A block of data:
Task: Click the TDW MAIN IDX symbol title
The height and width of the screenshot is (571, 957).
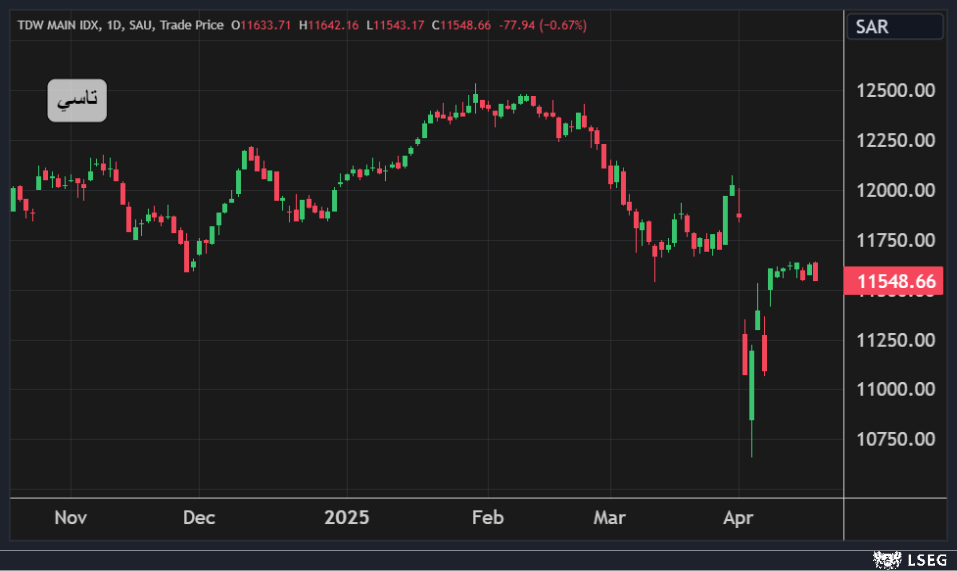Action: [57, 24]
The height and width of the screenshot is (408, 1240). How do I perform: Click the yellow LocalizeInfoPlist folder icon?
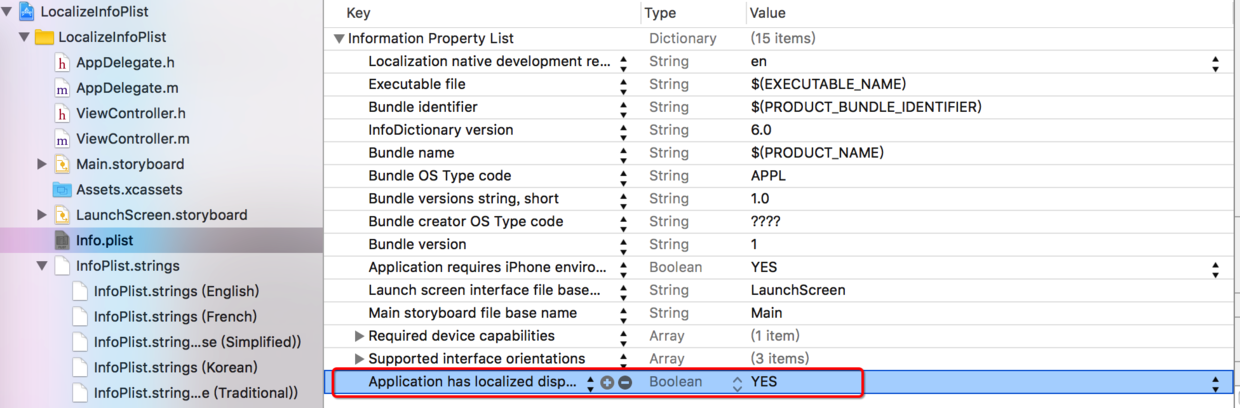tap(44, 37)
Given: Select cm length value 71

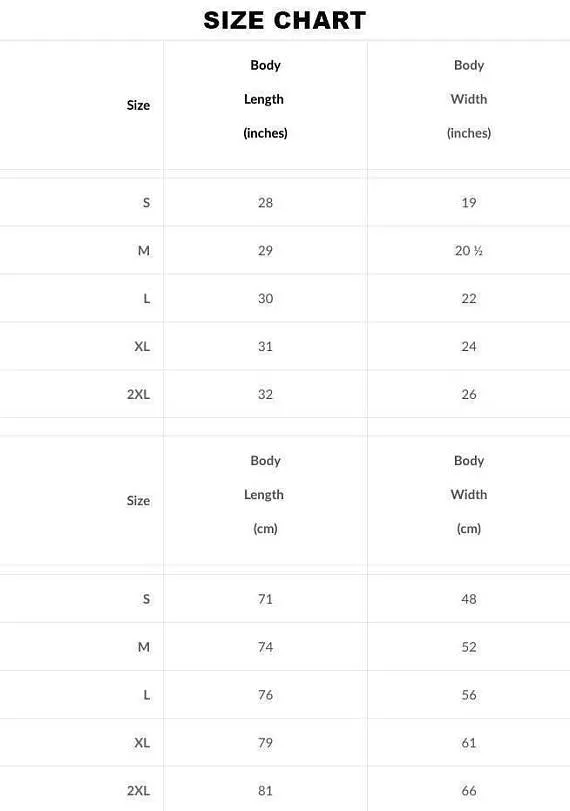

** The task **
Write out the lines of the items above again word for word, omitting the pictures.

** Correct output **
Task: Click the TDW MAIN IDX symbol title
The height and width of the screenshot is (571, 957).
Action: [57, 24]
The height and width of the screenshot is (408, 1240). How do I perform: Click the yellow LocalizeInfoPlist folder icon?
tap(44, 37)
Given: Select cm length value 71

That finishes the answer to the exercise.